15 mei 2014
dag 17.3
In Saint-Agnant tref ik een
vreemde manier om over de Charente in Rochefort te geraken. Ik was verwittigd
want omdat de bewegwijzering verre van duidelijk was, had ik de hulp ingeroepen
van een oude vrouw. Ja, zei ze, je moet inderdaad die richting uit. En ja, er
is een brug, en wel een heel bijzondere. Ze had gelijk. Het autoverkeer moet
over de nieuwe hoge en steile brug, die met de tegenwind vast een zware dobber
zou geweest zijn. Met de fiets kun je, mits betaling van 1,60 euro, over de
rivier gezet worden met behulp van de pont
transbordeur, dat is een aan kabels opgehangen bak die aan een – schat ik –
30 meter hoge rail bevestigd is en zo weg en weer van de ene oever naar de
andere wordt gedragen. Van deze bijzondere constructie, een hoogstandje van
ijzerarchitectuur, zijn er op de hele wereld nog acht, weet de bedienaar van de
brug mij te vertellen: behalve deze ene in Frankrijk, nog drie in Duitsland,
twee in Spanje, één in Groot-Brittannië en één in Buenos Aires. De veerman, die
drs. P-gewijs eigenlijk ook een brugman is, is net aan zijn laatste shift van
de voormiddag toe: na deze vlucht sluit hij voor een uur en drie kwartier de
boeken – ik heb dus chance en de vier collega’s die ik even na mijn landing op
de andere oever in de tegenovergestelde richting zie fietsen, duidelijk met de
bedoeling diezelfde brug te nemen, zijn eraan voor de moeite.
Het landschap en de straten van
Rochefort verraden de nabijheid van de zee: witte huizen, blauwe luiken. Ruiken
doe ik haar niet want daarvoor komt de wind uit de verkeerde hoek.

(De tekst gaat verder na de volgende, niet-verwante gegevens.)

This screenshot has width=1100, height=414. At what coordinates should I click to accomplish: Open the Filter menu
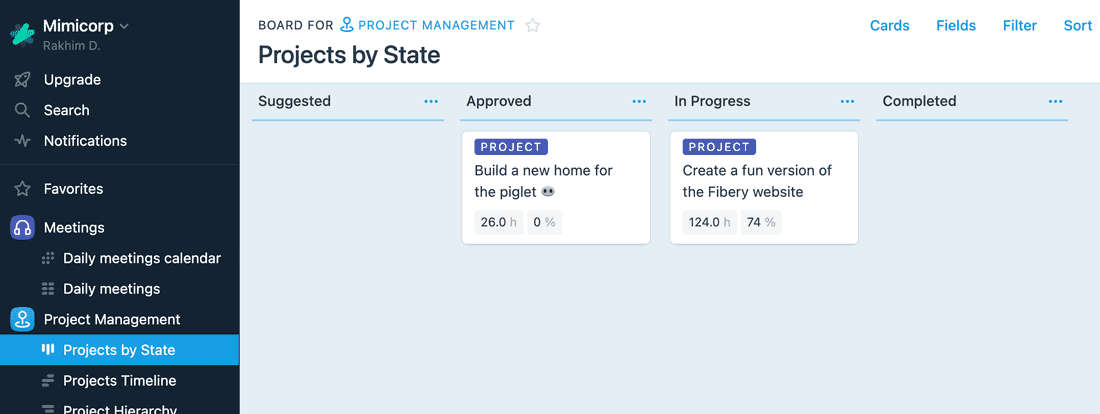coord(1020,26)
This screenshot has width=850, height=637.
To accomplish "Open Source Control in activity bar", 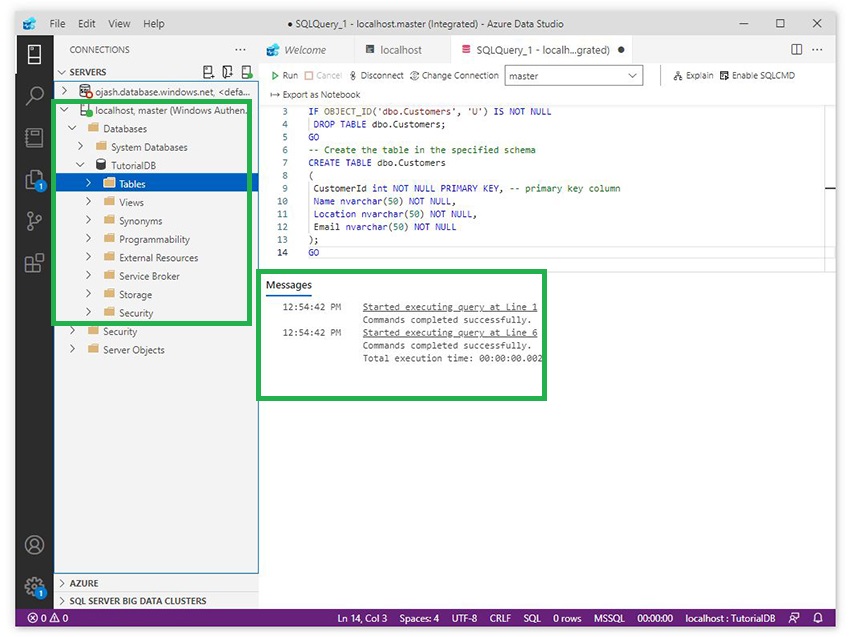I will 35,221.
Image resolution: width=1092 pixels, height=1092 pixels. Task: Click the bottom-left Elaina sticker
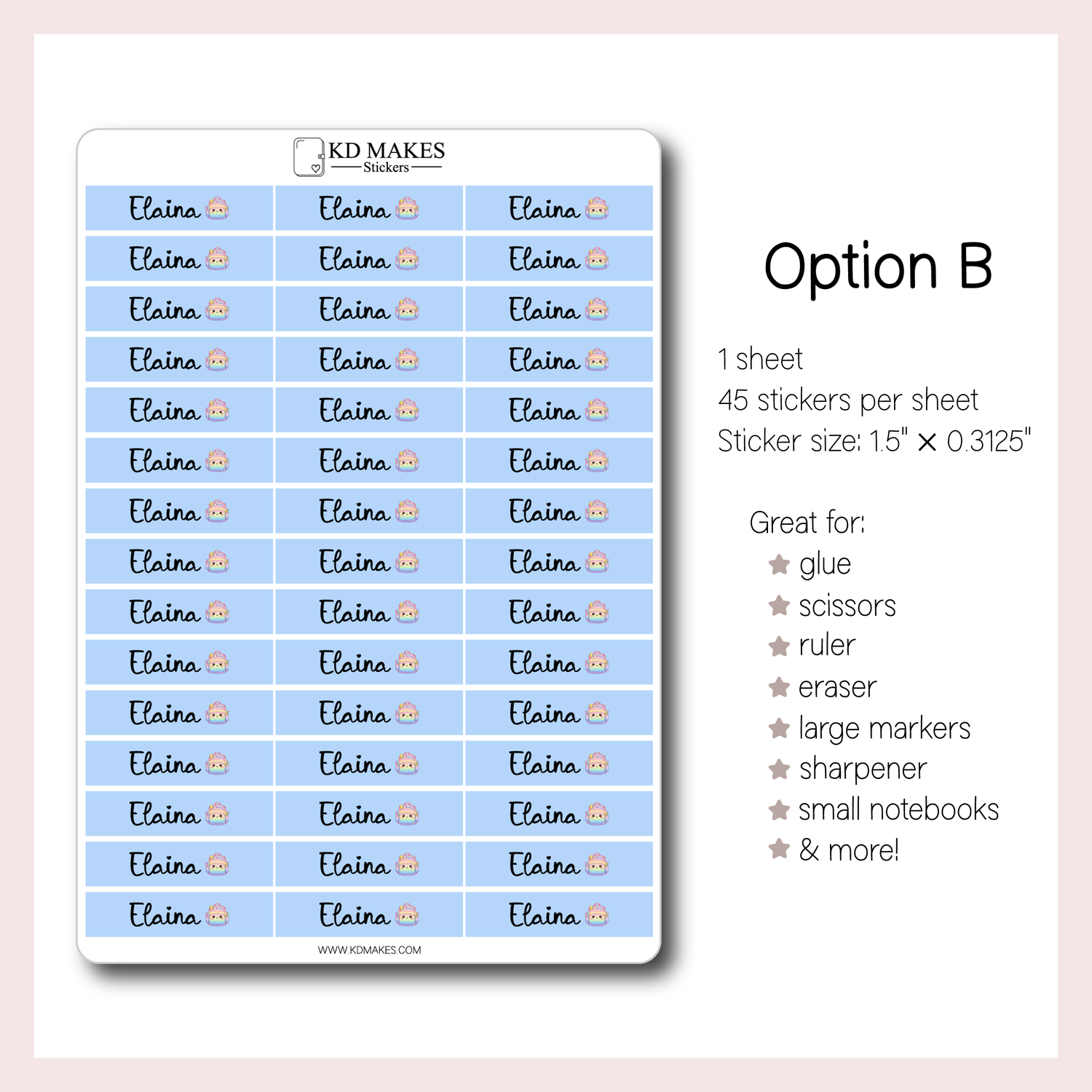179,914
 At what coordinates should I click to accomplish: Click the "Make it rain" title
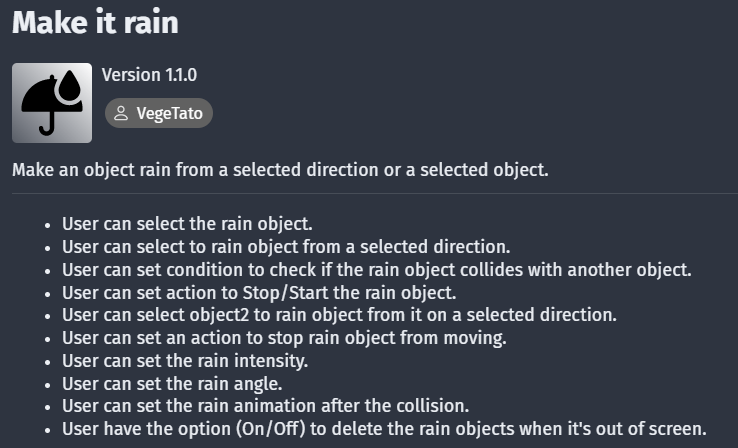click(x=96, y=22)
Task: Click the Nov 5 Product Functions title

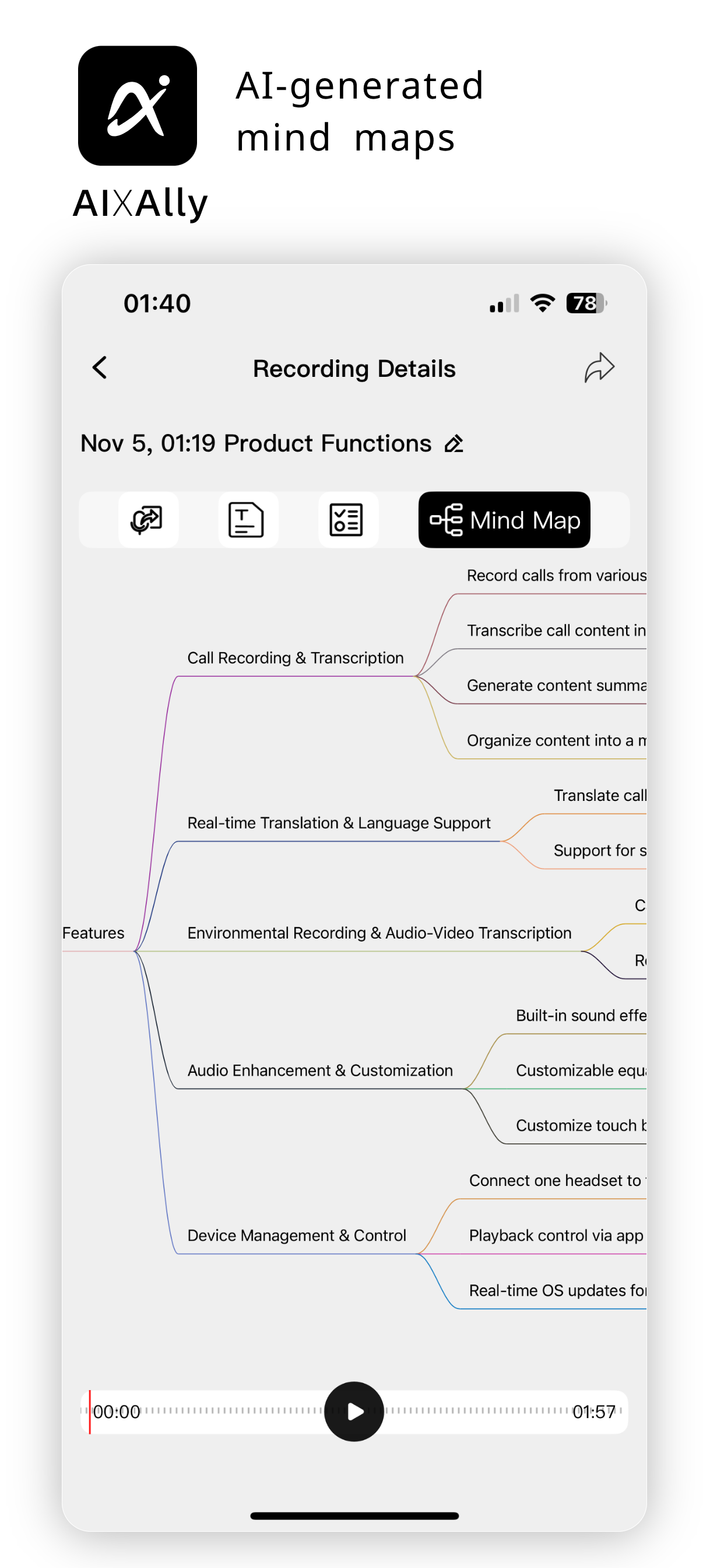Action: 256,444
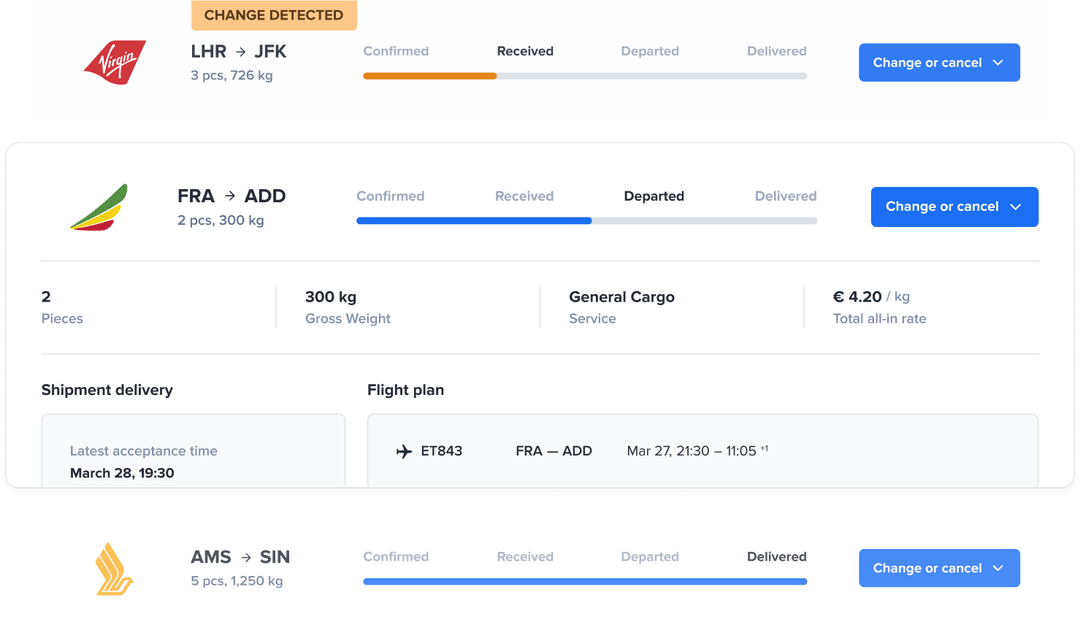Expand the Change or cancel dropdown for LHR shipment
Viewport: 1080px width, 630px height.
997,62
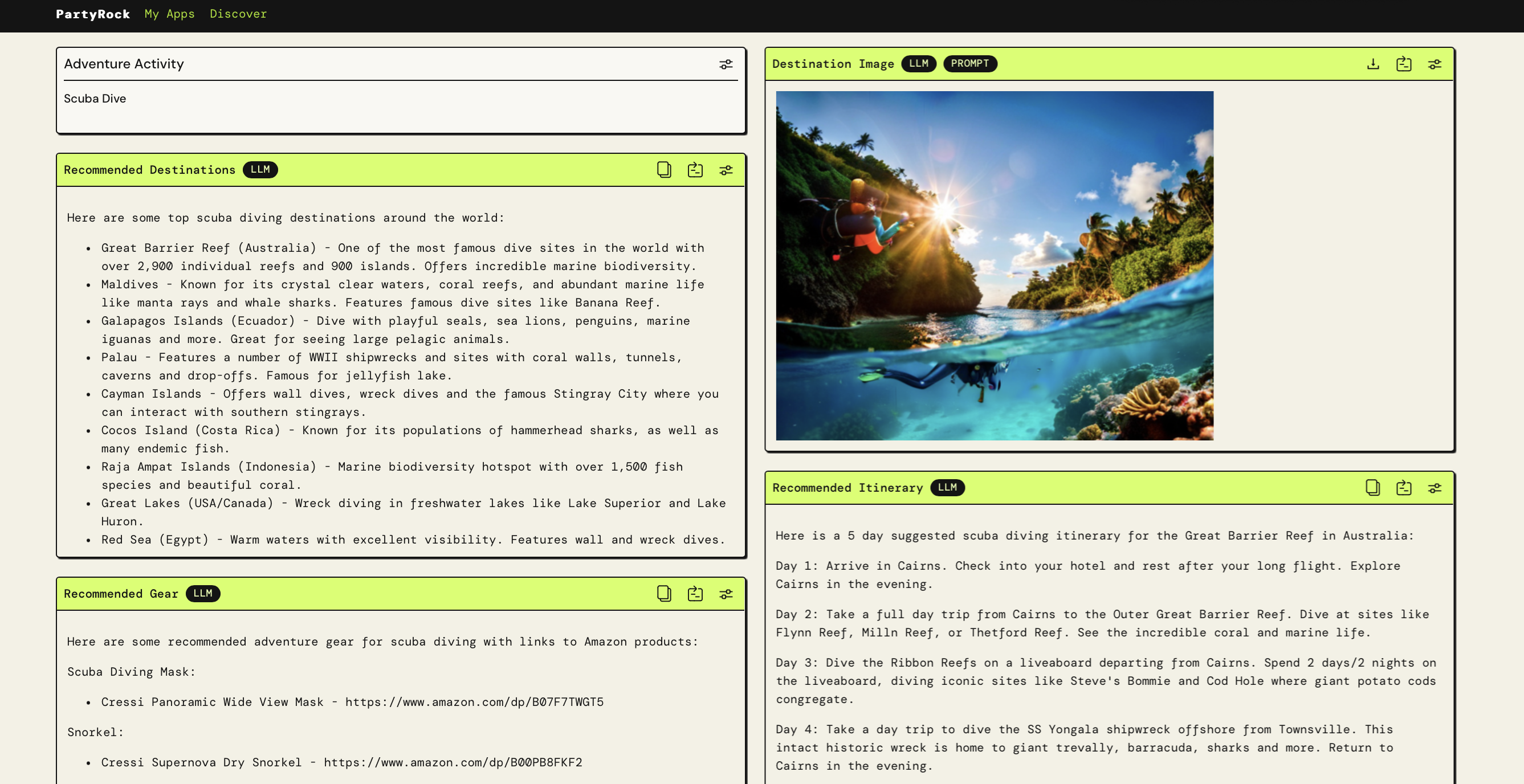Click the generated scuba diving image
Image resolution: width=1524 pixels, height=784 pixels.
994,266
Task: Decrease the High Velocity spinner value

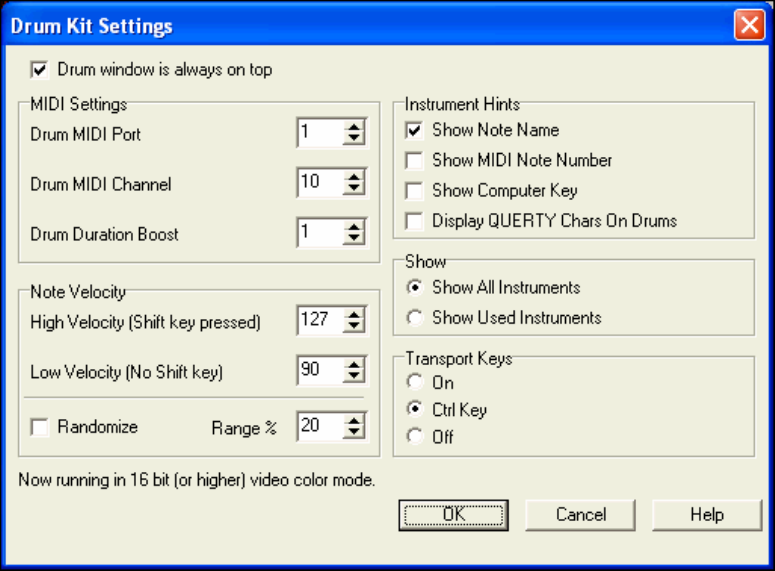Action: click(353, 327)
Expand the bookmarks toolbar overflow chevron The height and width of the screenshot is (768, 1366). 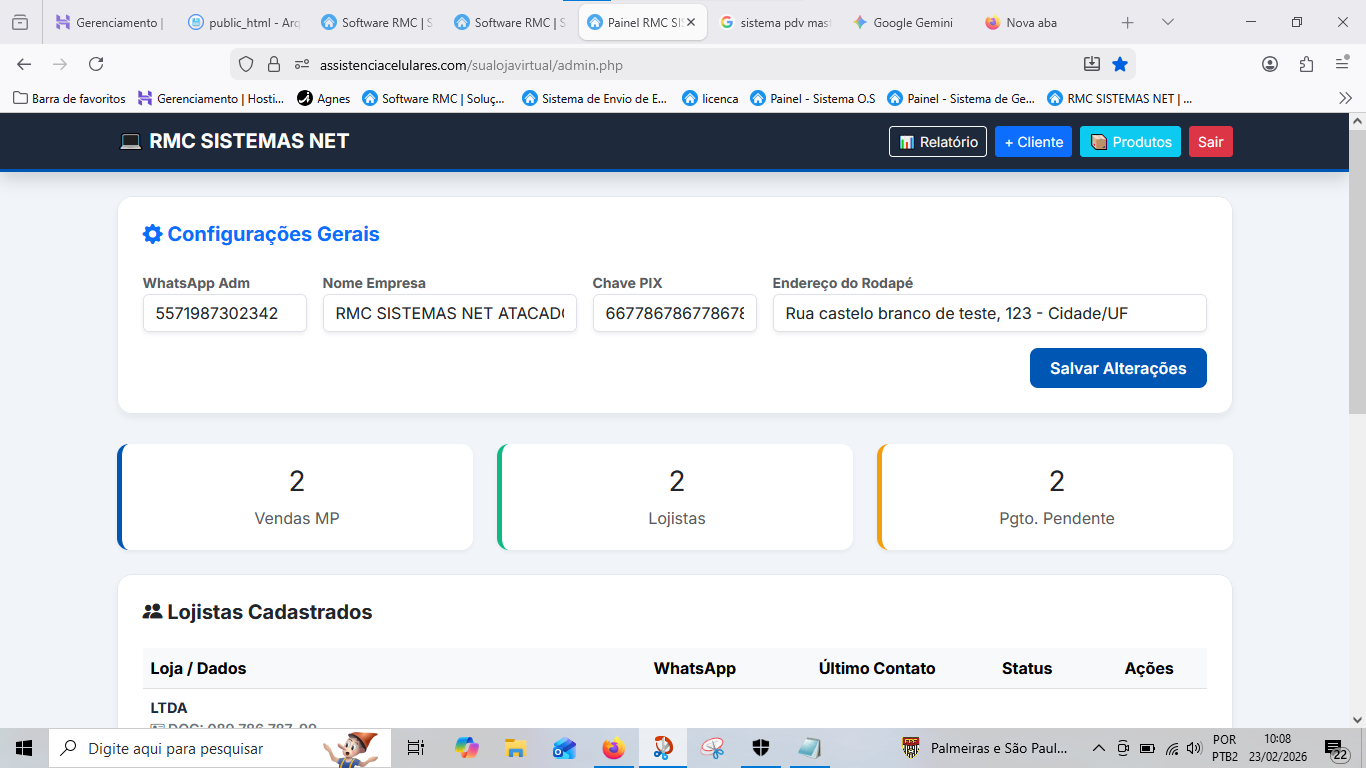pos(1345,98)
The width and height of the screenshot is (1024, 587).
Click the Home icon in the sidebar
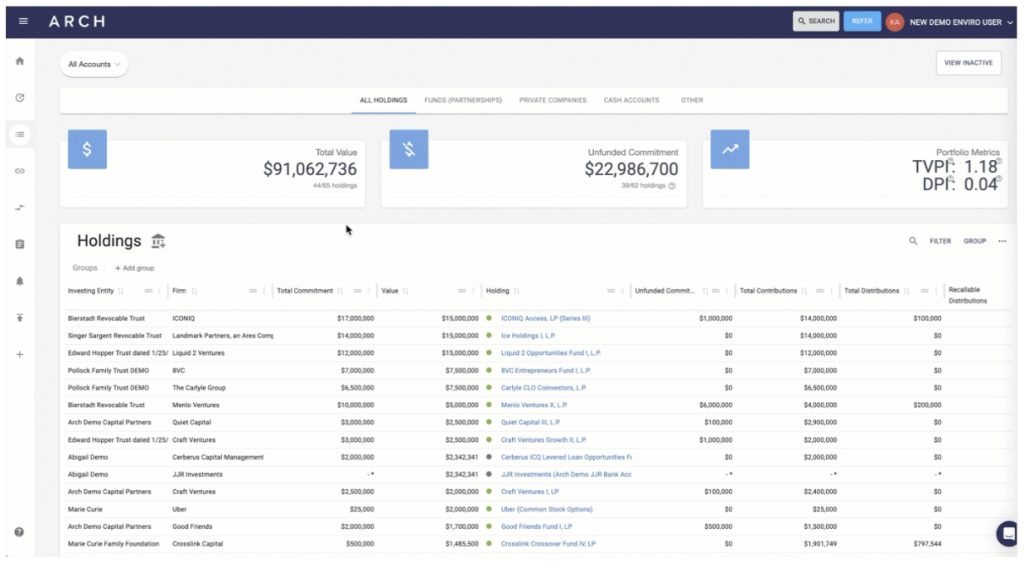click(x=20, y=60)

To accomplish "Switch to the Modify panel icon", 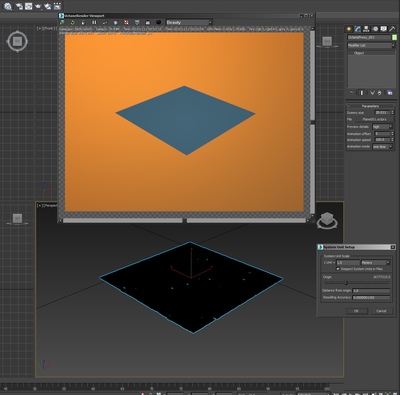I will click(358, 29).
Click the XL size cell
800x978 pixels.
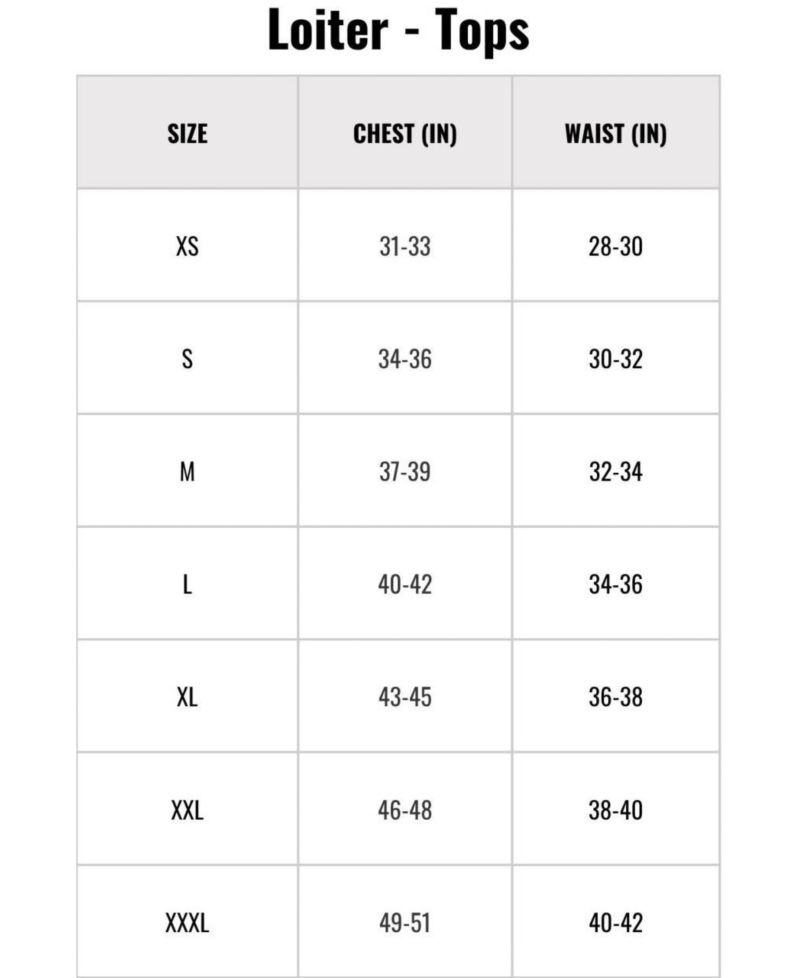pos(187,697)
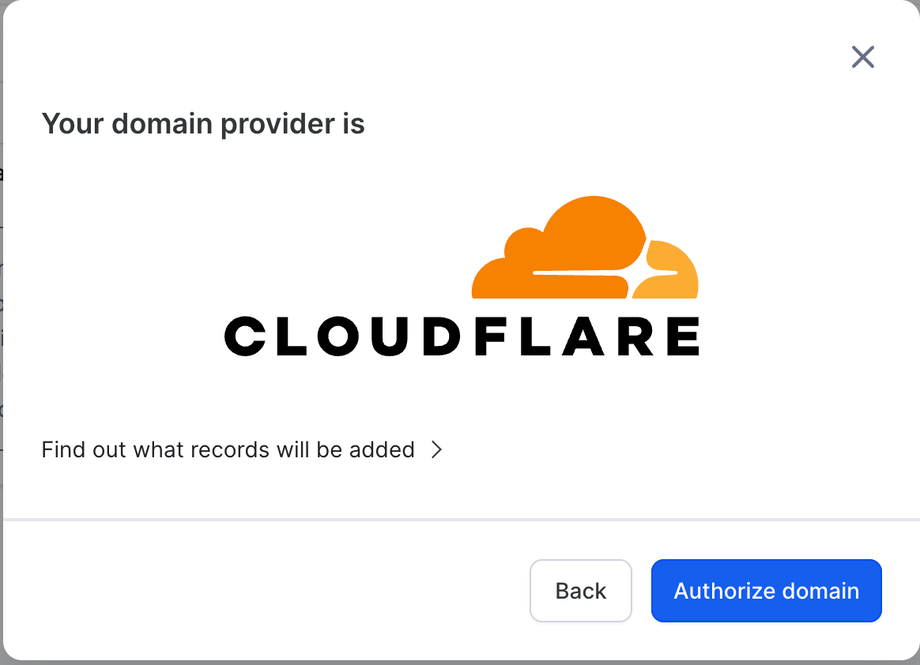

Ik doe inkopen in een Coop. Menuverandering:
sardines in tomatensaus! In die winkel heb ik een ongewone ervaring: er weerklinkt
klassieke muziek! Dat is me nooit eerder overkomen. Ik maak er een –
vriendelijke! – opmerking over aan de caissière. Het is hier meestal zo’n
muziek, zegt ze. Dan begint de patron, wellicht haar echtgenoot, ook nog een
aria te zingen. Dat heb ik nog nooit meegemaakt, zeg ik aan de caissière. Ik
wou dat het altijd zo was. Ze glimlacht.